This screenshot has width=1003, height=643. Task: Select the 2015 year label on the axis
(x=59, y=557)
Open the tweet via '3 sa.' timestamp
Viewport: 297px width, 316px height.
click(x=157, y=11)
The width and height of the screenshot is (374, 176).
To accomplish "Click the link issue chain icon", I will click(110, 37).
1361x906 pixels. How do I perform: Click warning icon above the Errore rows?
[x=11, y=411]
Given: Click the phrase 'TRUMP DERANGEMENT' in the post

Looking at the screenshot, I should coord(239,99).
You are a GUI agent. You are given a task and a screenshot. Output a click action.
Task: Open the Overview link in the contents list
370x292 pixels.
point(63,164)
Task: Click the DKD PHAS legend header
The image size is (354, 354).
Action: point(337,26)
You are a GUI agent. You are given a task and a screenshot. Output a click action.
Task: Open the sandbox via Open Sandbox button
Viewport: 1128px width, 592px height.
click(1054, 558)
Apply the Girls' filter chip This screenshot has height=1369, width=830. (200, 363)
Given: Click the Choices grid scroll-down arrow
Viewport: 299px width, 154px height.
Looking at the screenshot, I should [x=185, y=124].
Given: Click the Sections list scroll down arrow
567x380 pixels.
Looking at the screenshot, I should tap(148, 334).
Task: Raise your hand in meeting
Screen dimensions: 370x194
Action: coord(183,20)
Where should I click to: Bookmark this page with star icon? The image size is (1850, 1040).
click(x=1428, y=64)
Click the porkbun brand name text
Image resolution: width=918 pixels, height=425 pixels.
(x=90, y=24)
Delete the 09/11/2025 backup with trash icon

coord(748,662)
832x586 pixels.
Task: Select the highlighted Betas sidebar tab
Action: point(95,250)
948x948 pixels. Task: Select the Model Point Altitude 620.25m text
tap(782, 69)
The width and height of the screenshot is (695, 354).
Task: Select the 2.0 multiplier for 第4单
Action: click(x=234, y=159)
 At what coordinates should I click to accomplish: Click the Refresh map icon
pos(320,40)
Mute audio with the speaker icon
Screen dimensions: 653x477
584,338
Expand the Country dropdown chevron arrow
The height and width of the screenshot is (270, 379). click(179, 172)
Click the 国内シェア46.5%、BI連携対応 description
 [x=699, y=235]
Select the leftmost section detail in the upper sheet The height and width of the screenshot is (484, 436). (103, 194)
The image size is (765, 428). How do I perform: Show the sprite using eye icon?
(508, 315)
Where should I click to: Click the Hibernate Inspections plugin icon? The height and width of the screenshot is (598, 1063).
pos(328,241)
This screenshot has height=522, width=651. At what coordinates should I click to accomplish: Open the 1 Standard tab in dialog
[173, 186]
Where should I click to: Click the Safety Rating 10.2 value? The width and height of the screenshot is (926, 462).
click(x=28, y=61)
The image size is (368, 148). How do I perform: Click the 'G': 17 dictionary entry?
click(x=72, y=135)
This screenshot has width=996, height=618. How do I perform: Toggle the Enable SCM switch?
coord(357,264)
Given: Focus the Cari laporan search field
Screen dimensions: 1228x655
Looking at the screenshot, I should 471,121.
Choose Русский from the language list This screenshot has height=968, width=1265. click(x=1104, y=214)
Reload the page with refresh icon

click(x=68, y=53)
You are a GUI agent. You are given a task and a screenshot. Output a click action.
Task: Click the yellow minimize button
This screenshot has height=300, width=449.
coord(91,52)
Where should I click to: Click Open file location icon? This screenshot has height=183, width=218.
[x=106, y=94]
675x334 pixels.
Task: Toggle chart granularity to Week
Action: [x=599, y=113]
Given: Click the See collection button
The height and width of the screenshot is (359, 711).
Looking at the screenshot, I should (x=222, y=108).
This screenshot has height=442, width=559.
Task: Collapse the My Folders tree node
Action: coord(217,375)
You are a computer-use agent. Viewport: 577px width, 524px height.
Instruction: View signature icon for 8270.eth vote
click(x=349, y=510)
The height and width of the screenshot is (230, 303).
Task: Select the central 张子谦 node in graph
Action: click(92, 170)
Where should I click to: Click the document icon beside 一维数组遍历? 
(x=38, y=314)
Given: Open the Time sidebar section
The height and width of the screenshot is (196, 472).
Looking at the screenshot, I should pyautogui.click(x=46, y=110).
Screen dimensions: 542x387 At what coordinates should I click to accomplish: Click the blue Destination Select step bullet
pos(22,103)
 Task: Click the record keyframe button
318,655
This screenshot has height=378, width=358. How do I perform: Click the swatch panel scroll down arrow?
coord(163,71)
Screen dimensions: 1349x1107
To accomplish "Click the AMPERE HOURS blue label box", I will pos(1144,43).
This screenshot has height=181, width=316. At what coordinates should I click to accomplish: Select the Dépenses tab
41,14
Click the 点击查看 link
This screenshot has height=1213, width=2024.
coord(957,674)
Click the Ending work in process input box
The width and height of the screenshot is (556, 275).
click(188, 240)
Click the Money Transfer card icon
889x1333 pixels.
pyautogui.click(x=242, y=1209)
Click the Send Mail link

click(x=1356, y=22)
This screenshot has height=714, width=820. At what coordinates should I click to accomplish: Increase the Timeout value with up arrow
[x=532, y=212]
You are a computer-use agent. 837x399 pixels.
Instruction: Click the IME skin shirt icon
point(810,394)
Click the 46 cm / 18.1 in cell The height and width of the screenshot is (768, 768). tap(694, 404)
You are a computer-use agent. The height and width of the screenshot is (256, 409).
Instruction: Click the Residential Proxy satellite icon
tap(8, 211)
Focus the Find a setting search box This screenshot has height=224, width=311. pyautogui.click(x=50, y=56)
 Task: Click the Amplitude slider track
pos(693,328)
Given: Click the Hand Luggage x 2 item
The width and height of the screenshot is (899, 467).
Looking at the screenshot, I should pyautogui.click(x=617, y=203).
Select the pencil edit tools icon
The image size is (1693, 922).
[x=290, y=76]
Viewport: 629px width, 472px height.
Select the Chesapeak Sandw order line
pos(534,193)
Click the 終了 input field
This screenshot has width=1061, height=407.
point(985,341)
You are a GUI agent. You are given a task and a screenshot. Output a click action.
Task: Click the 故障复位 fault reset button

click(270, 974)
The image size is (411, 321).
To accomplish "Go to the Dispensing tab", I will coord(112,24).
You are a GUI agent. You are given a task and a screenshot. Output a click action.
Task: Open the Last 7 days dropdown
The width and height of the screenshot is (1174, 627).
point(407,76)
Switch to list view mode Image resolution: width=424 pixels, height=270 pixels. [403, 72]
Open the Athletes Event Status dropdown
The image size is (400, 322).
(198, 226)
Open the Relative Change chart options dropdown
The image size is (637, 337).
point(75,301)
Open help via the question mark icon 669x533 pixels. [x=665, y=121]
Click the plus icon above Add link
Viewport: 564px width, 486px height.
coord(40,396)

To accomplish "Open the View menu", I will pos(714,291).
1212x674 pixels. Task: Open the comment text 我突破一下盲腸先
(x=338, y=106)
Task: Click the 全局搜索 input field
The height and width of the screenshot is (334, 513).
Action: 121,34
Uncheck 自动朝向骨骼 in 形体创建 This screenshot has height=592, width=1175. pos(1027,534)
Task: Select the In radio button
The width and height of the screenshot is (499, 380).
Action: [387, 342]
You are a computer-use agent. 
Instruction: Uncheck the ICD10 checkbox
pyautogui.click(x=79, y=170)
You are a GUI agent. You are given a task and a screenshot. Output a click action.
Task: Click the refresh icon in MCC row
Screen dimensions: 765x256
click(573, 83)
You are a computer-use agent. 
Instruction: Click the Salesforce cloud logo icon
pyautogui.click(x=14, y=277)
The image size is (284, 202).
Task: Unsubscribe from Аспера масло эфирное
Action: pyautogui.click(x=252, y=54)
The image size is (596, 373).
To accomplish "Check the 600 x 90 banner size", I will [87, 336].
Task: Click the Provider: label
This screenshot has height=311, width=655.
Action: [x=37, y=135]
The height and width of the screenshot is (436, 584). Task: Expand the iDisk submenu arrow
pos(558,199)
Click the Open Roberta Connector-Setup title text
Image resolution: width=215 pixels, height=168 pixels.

§ **DESCRIPTION OF THE TASK**: Reproduce the material, starting at the line that has "Click the Send Mail link" and stopping after the line that has "point(810,394)". Shift every coordinate in the answers by adding 139 to each number.

§ **REPLY TO THE TASK**:
Click the Send Mail link

click(x=1495, y=161)
This screenshot has height=714, width=820. At what coordinates should I click to accomplish: Increase the Timeout value with up arrow
[x=671, y=351]
You are a computer-use agent. 837x399 pixels.
Instruction: Click the IME skin shirt icon
point(949,533)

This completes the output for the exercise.